Beslan

By Crispin Sartwell



No one can defend strapping on explosives and invading a school, much less the disastrous actual results in Beslan.

But maybe if you don't want to watch your children die, your planes fall out of the sky, and so on, you should respect the legitimate aspirations of a distinct people for independence.

Maybe you shouldn't pursue a policy of indiscriminate bombing and massive displacement that has left hundreds of thousands of people dead and hundreds of thousands of others refugees

Maybe you shouldn't devote many years and billions of rubles to leveling a nation. Maybe you shouldn't engage in mass murder on a national scale for the sake of civic pride.

Maybe you shouldn't commit genocide. Because when you do, the people you're killing develop a fatal mixture of rage and despair.

If you try to kill and displace a whole people, they tend to blame your whole people.

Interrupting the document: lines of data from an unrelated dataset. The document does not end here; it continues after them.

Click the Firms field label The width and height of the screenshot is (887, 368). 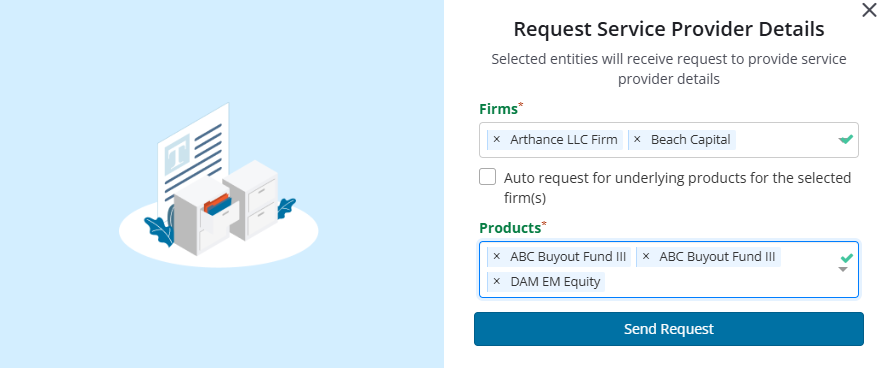tap(498, 109)
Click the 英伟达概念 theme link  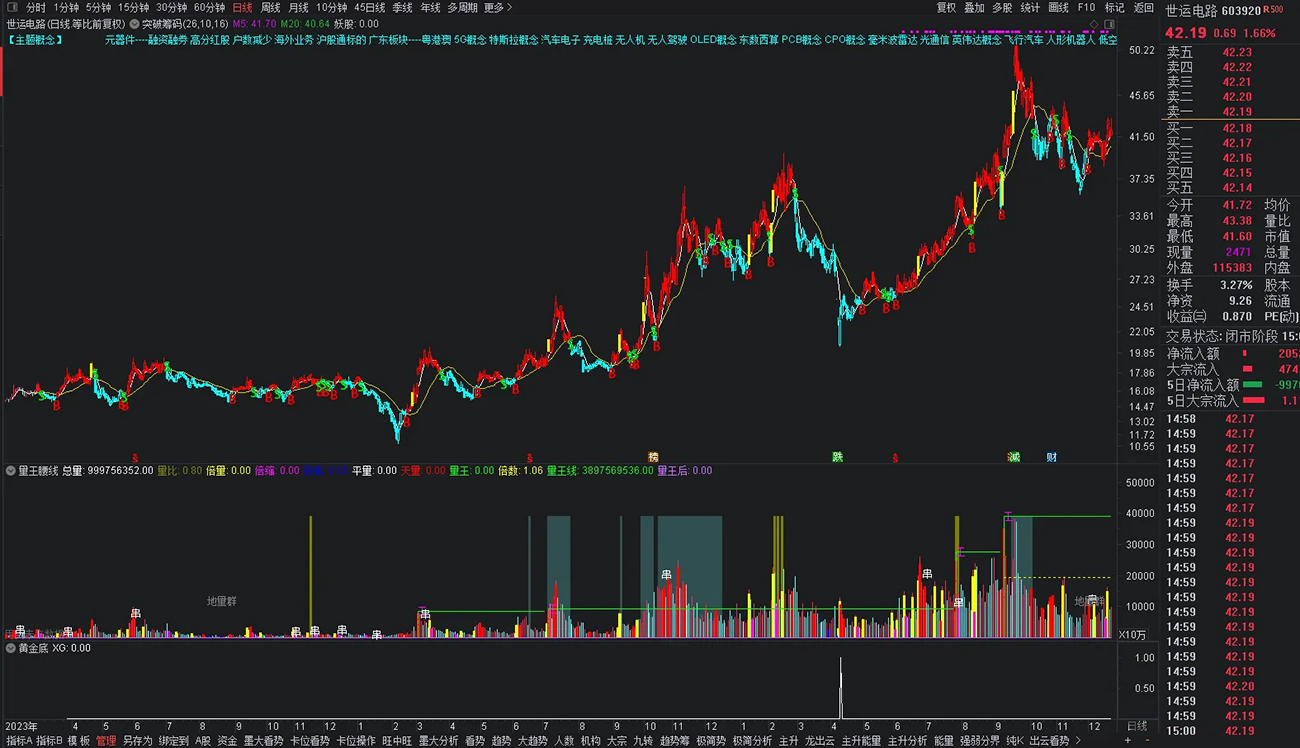976,40
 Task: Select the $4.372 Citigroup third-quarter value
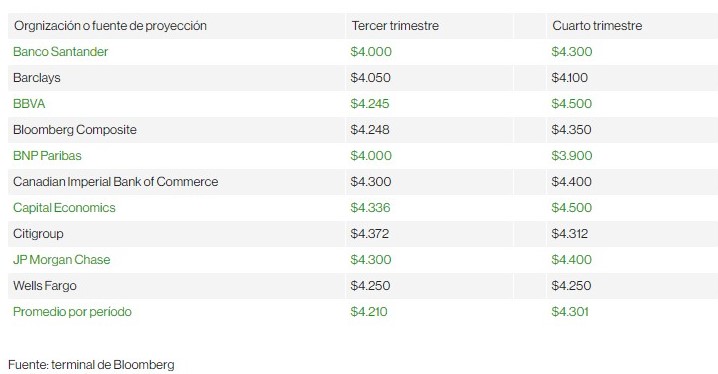[x=370, y=234]
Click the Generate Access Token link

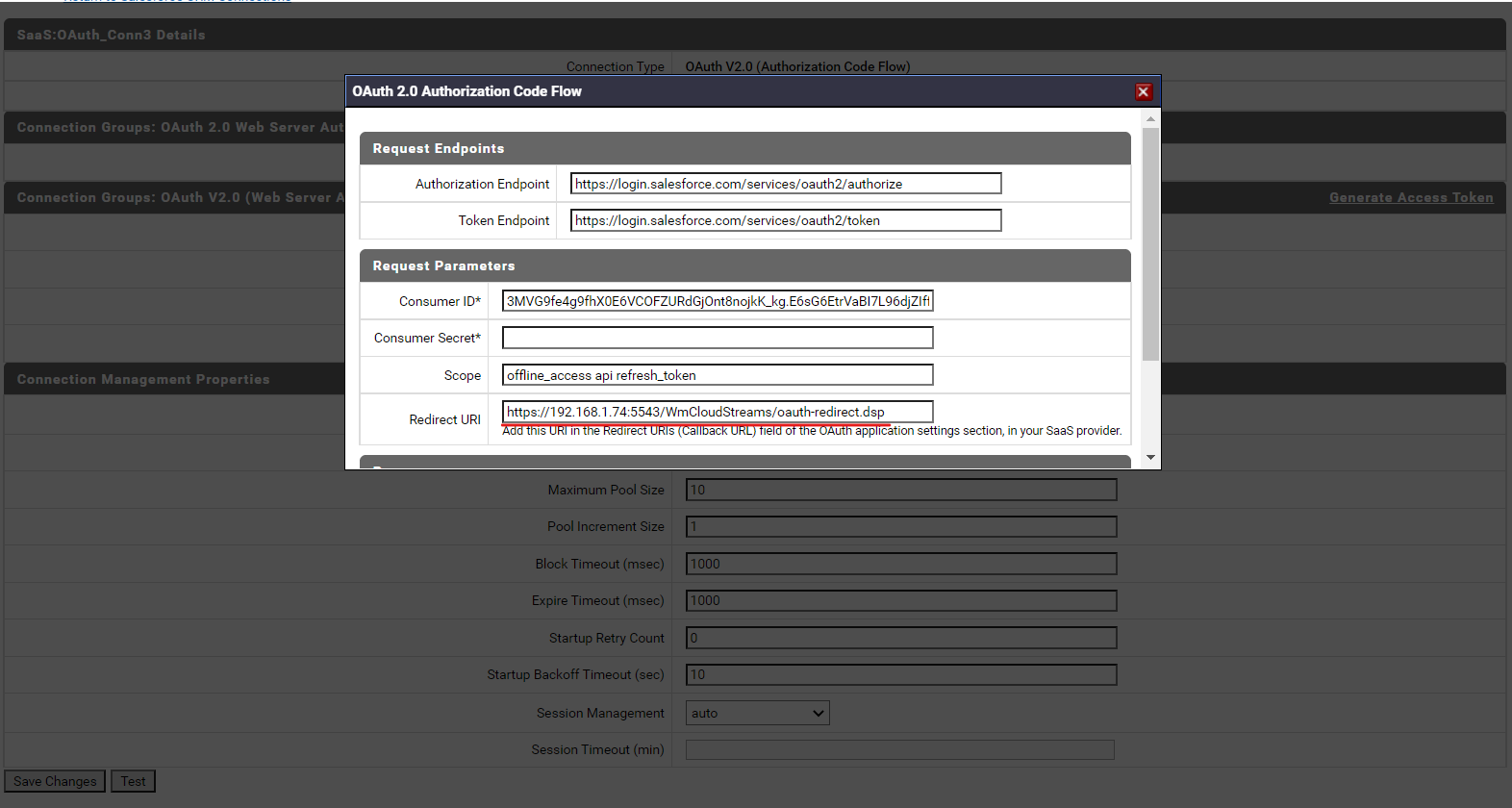(1410, 197)
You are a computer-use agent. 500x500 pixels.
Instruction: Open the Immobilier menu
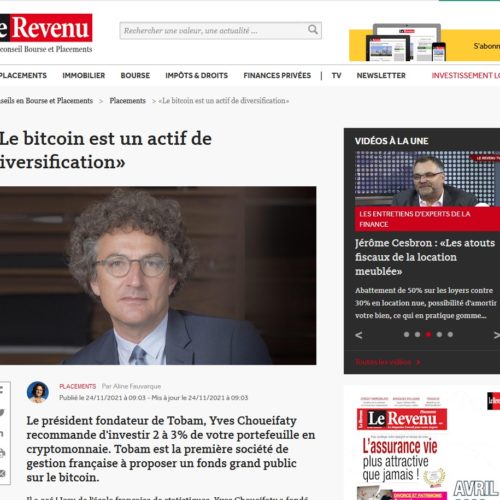pos(84,76)
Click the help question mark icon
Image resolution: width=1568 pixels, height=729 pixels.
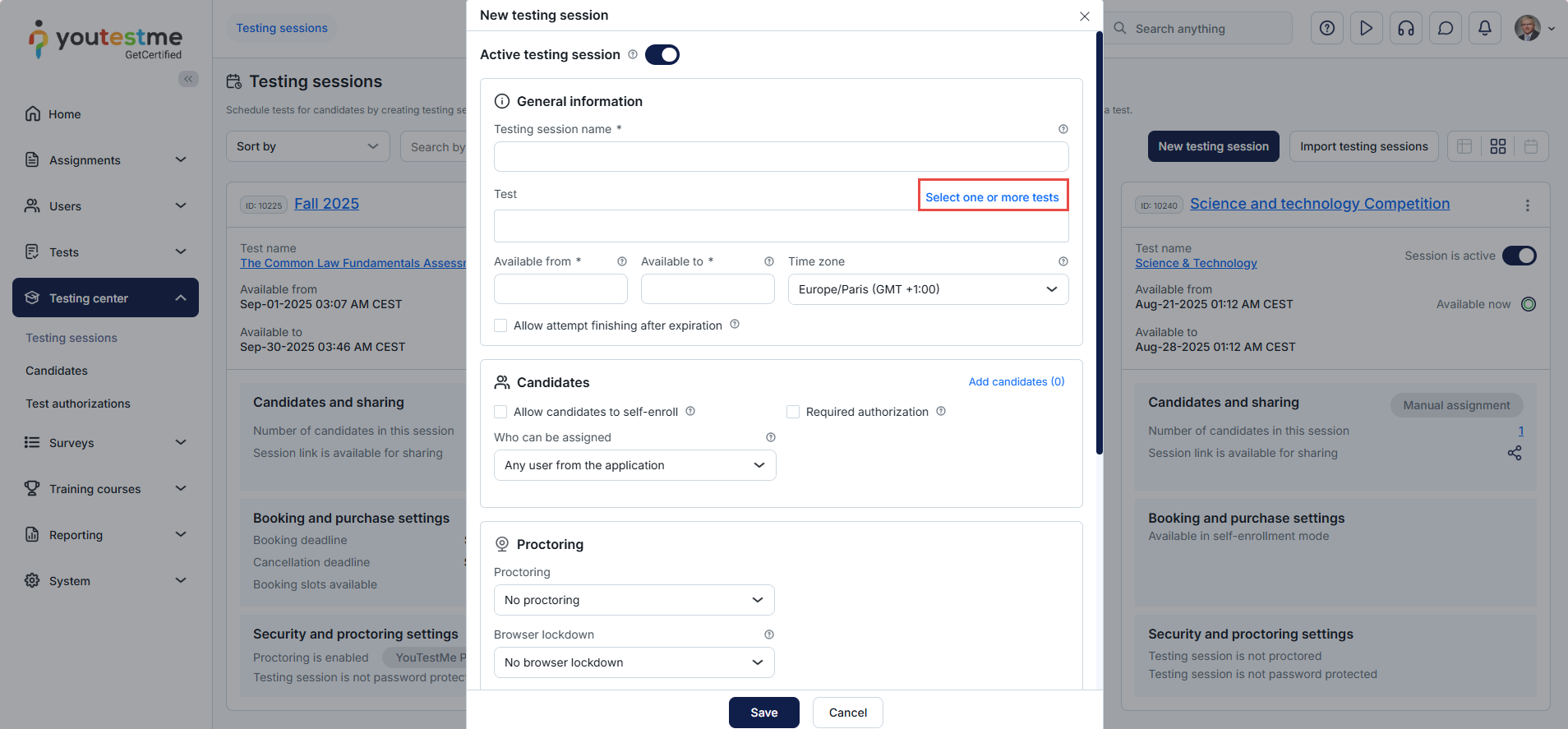pos(1326,29)
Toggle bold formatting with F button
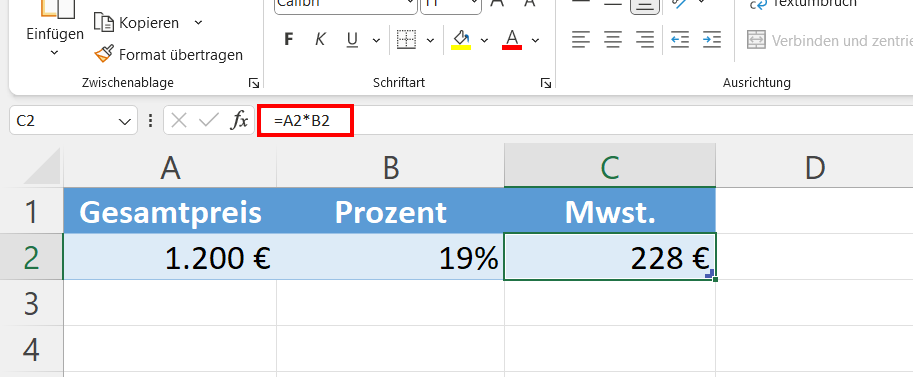This screenshot has width=913, height=377. tap(288, 40)
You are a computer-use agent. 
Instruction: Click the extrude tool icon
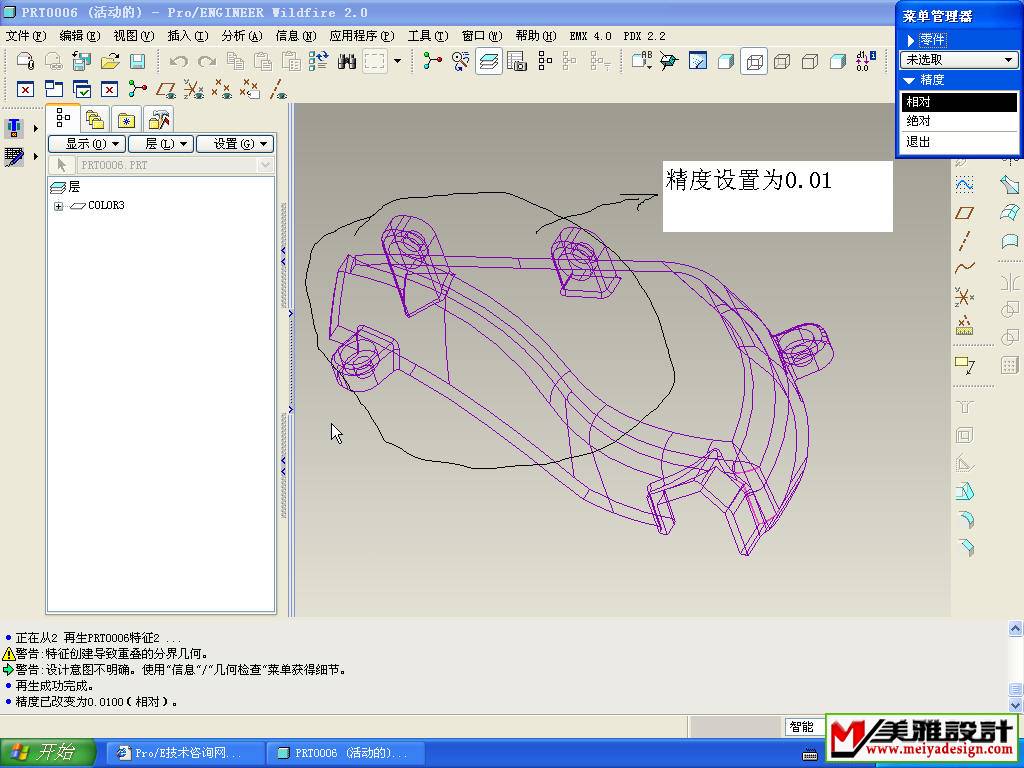pyautogui.click(x=964, y=491)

The conflict becomes symbolic as well as physical and on both planes has the highest stakes. Our survival is your death. Your children will grow up to kill our children. We will expunge you from the face of the earth as you have expunged us.

After 9.11, a certain strain of thought urged us to reflect on our own behavior around the world. Of course that idea was met with disgust and derision by the right. But whatever you may think of this, the political and economic role of the United States in the Middle East is an immensely complex issue. The role of Russia in Chechnya, however, is simplicity itself. It includes countless direct acts of terrorism, that is, of intentionally tageting non-combatants.

Vlad: you're reaping the whirlwind, and it's liable to get worse. Of course, ordinary Russians who may well oppose the war are also reaping the whirlwind, and so are children who maybe don't even really know what war is. That's wrong.

But I might get at the essence pretty quick: Vlad, if you don't want to get killed, stop killing.